WHERE, oh where, have the journalistic standrds gone?
Every day I pick up The Courier-Mail and shake my sorry head at just how many basic mistakes are made in copy - mistakes that have survived the reporter's tidying up, the sub-editor's sub-editing, the check sub's check subbing and the page proof sub's page proof subbing. Four people in the production line at one of the nation's big city dailies who either don't know the basics or don't care.
Page after page of that august journal discards frequently at least three of the five basic principles of good journalism. I'm talking about the basic five tenets if you want to make it big in the game: the big five that were obeyed religiously if you ever wanted to move on after doing the compulsory three years on tide times and four on the fruit and vegie markets (four and seven respectively if you were a bit slow on the uptake like I was) to be given a chance on police rounds or general.
I'm going to run through the Big Five as they were instilled into me because it's obvious that unless we go back to basics, the days of respect for the print media are well and truly numbered.
Let's start at number five and work our way up to the really big ones.
Basic rule No 5: Accidents happen; they don't occur. As you can see from the sloppy cut-out above from a recent Courier, at least four people just happened not to know that. Now it's even just happened to me that I don't know why it occurs that way either but that's the way it is. Or at least that's what my little blue styleguide book at The Courier-Mail said before I was asked to leave, not that I'm at all bitter about that!

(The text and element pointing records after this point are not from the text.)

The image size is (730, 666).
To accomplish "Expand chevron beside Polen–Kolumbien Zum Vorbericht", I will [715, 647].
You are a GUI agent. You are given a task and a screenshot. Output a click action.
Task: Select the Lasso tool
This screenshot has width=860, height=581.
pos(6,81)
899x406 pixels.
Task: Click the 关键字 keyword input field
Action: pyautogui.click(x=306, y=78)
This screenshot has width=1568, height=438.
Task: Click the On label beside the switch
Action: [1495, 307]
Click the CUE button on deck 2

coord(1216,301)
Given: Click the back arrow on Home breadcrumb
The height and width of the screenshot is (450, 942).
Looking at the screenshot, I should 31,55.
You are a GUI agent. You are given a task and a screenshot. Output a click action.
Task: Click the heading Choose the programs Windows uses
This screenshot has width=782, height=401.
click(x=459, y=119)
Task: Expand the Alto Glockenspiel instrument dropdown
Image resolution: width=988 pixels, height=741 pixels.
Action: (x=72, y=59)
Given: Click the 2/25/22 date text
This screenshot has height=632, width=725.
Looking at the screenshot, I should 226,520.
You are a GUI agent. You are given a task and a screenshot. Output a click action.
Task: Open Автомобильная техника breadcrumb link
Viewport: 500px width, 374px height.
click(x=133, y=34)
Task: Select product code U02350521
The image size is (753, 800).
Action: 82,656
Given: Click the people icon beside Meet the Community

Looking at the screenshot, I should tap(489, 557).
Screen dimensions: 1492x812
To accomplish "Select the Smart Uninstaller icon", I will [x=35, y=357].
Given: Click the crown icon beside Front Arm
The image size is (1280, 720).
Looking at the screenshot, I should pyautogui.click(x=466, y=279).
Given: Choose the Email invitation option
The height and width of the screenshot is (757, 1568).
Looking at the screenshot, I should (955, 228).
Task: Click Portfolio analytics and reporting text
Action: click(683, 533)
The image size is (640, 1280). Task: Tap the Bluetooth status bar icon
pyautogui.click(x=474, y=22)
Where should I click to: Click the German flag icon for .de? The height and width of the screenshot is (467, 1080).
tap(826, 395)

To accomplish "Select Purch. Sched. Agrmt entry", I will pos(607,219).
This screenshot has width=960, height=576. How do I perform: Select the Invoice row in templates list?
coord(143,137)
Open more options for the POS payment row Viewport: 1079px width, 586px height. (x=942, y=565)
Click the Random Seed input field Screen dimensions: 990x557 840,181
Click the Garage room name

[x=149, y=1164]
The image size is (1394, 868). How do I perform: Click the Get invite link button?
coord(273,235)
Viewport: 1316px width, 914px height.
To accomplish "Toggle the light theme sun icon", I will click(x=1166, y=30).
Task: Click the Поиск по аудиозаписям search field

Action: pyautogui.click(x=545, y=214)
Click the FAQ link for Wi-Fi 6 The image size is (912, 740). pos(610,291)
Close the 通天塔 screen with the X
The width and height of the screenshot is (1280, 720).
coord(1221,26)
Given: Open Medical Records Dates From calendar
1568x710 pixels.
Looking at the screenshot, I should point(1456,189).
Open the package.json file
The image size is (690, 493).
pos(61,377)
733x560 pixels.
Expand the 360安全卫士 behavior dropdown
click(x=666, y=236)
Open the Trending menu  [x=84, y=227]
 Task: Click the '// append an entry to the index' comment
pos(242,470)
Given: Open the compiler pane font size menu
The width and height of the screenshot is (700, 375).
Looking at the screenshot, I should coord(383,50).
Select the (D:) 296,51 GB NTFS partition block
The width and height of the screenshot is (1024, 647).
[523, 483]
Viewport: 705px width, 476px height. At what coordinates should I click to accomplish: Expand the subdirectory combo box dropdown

Basic rule No 4: Someone dies when their car and a truck collide, not when their car collides with a truck. I have no recollection of whom it was who later died of cirrhosis of the liver who first instilled that basic piece of writing wisdom, but it makes sense. Moving objects collide with each other; it's not the reporter's role to apportion blame. This basic tenet of newspaper writing is abused so many times in The Courier-Mail and the Sunday Mail that I was frankly astonished that I couldn't find an example to include in the clippings above from the couple of papers I had at my disposal for this article.
Basic rule No 3: Those morbid people in white labcoats at the State pathology lab conduct post mortem examinations, not post mortems. We're not going to learn anything about how little Johnnie died if we conduct a post death on him, are we? Already I can hear some Courier scribes murmuring that post mortem has become the accepted norm. Says who? By the way, I've been getting a few headaches and my middle vision is getting a bit blurry, so I'd better go and have an eye.
Those basic rules 3 to 5 were sacrosanct in my day. If you didn't ply them religiously, you had buckley's chance of doing something special like writing features or, heaven forbid, having your own column some day.
And now to the Big Two, if indeed, any of the top five are more important than the others.
Basic rule No 2: Don't all come back pissed from the pub at the same time because the pissed chief sub or pissed chief of staff will know then for sure that you've all be out for an extended liquid lunch together. Always stagger in at five minute intervals.
Basic rule No 1: Once you've staggered back to work, if you find you're too pissed to hit the right keys to complete the Page 3 lead the subs are sweating on, leave the building immediately and phone in your story to one of the copy takers.
If I do say so myself, blind adherence to those five basic tenets have made me what I am today: virtually unemployable.
Oh, and sorry about that spelling mistake in the intro; I was a sub-editor at The Courier-Mail for far too long.
By the way, did you know that we in the trade call spellng mistakes "littorals". "Literals" if your speling isn't all at sea like mine is.
Postscript: For any of my former Courier colleagues who might want to make me look even more stupid than normal, I have ironically left an undisclosed number of errors in this column for you to find, including several on when to use "who" and "whom" and some really sloppy use of commas. Once you've tallied up the number of punctuation and speeling mistakes, give me a call with the exact number and I'll let you know whether you're right!